The Dublin volume in particular carries an intriguing narrative. The first volume of these depositions (TCD, MS 809) was the only volume in the collection in which the contents were purposely arranged. It begins with two crucial accounts that described the events of 1641: the depositions of Dr Henry Jones and Robert Maxwell. After obtaining the testimonies of other key figures of the rebellion, the commissioners began collecting depositions relating to the county and city of Dublin specifically. These were followed by the Waring Copies made in 1645–46 by the clerk of the time, Thomas Waring. For the reader’s benefit, the editors have noted any significant variations in these copies from the originals. By examining the depositions in this arrangement, the reader can begin to recognise the changing political and social priorities of the commissioners over the years. Interestingly, some of the commonwealth records (dating from the early 1650s) point to the system in which commissioners identified unlawful individuals to carry out the terms of the act for settlement and satisfaction. The final section of the volume contains a selection of miscellaneous papers largely relating to documents collected by Dr Henry Jones. As despoiled Protestants flooded the city to provide witness testimonies and state their household inventory losses, Dublin was both a scene of political activity and socioeconomic uncertainty.

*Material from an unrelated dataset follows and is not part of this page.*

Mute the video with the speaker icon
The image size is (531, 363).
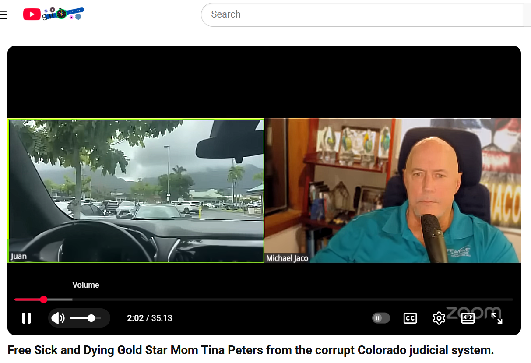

The most unique feature of the Dublin depositions is the geographic variation of the deponents’ holdings. Since Dublin did not conform to the typical principle that residency and property were one and the same, city residents reported acts of violence, stolen objects, lost livestock, destroyed mills and defaced buildings across the island. Because the city was a locus of Ireland’s trade network, these depositions also have the power to inform scholars about the hinterland’s access to commercial goods. For example, a Dublin merchant’s testimony listed unpaid debts from individuals from over ten different counties (p. 256). In many ways, the Dublin volume provides the reader with an immediate impression of the range of material in the entire collection by conveying the conflict’s widespread social and economic impact.
Ultimately, this volume should be treated as an essential companion text to the Dublin depositions, which are now freely available online. While it brings further context to the documents (most notably in its insightful footnotes), one’s appreciation of the editors’ editorial conventions may only be fully understood by consulting the original documents themselves. Together the Dublin volume and the wider Depositions Project signal the optimistic future of early modern Irish history. As scholars fill in the historical gaps left by the fire of 1922, they must look to moments of conflict for clues. 1641 Depositions, Volume IV, Dublin is a welcome addition to the growing historiography that strives to recover the depositions from sectarian misuse and readdress the dynamic nature of seventeenth-century Ireland.